# Nucleation and propagation of excitation fronts in self-excited systems

**Authors:** I.B.Shiroky, A.Papangelo, N.Hoffmann, O.V.Gendelman

arXiv: 1904.07719 · 2020-01-08

## TL;DR

This paper investigates how excitation fronts nucleate and propagate in self-excited systems, revealing a transition from localized to propagating motion through a nucleation process in two different models.

## Contribution

It introduces two models of frictional systems exhibiting similar dynamical behaviors, demonstrating the nucleation process and linear velocity scaling in excitation front propagation.

## Key findings

- Discrete breathers occur at low coupling.
- Propagation of high amplitude limit cycles at higher coupling.
- Transition involves nucleation and linear velocity scaling.

## Abstract

Frictional interfaces exhibits a very rich dynamical behavior due to frictional interactions. This work focuses on the transition between spatially localized and propagating stick-slip motion. To overcome the difficulties related to the non-smoothness of the friction law we have studied two models: (model I) a friction-excited chain of weakly coupled oscillators excited by a frictional moving belt and (model II) a chain of Van der Pol oscillators.

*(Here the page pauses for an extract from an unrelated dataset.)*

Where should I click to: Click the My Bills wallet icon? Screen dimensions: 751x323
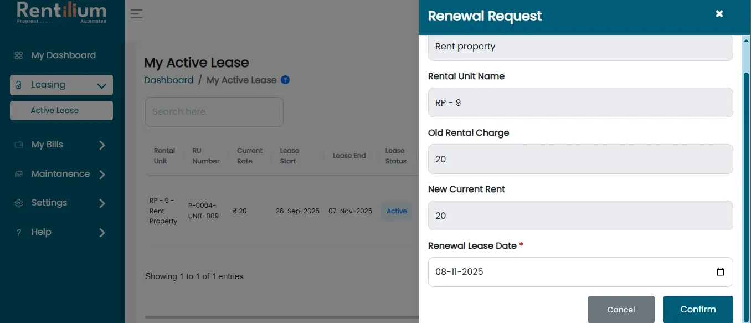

The two models show very similar dynamical features. Both exhibit discrete breathers (i.e. spatially localized periodic solutions) solutions for low coupling and show propagation along the chain of high amplitude limit cycles for stronger elastic coupling between the unit cells. In both models the transition from discrete breathers to propagating limit cycles happens through a nucleation process and, above a certain critical coupling, the velocity of propagation scales linearly with the elastic coupling coefficient. We suggest that dynamical features similar to what was demonstrated in this work are expected for models that are different quantitatively but preserve the same single-unit topology.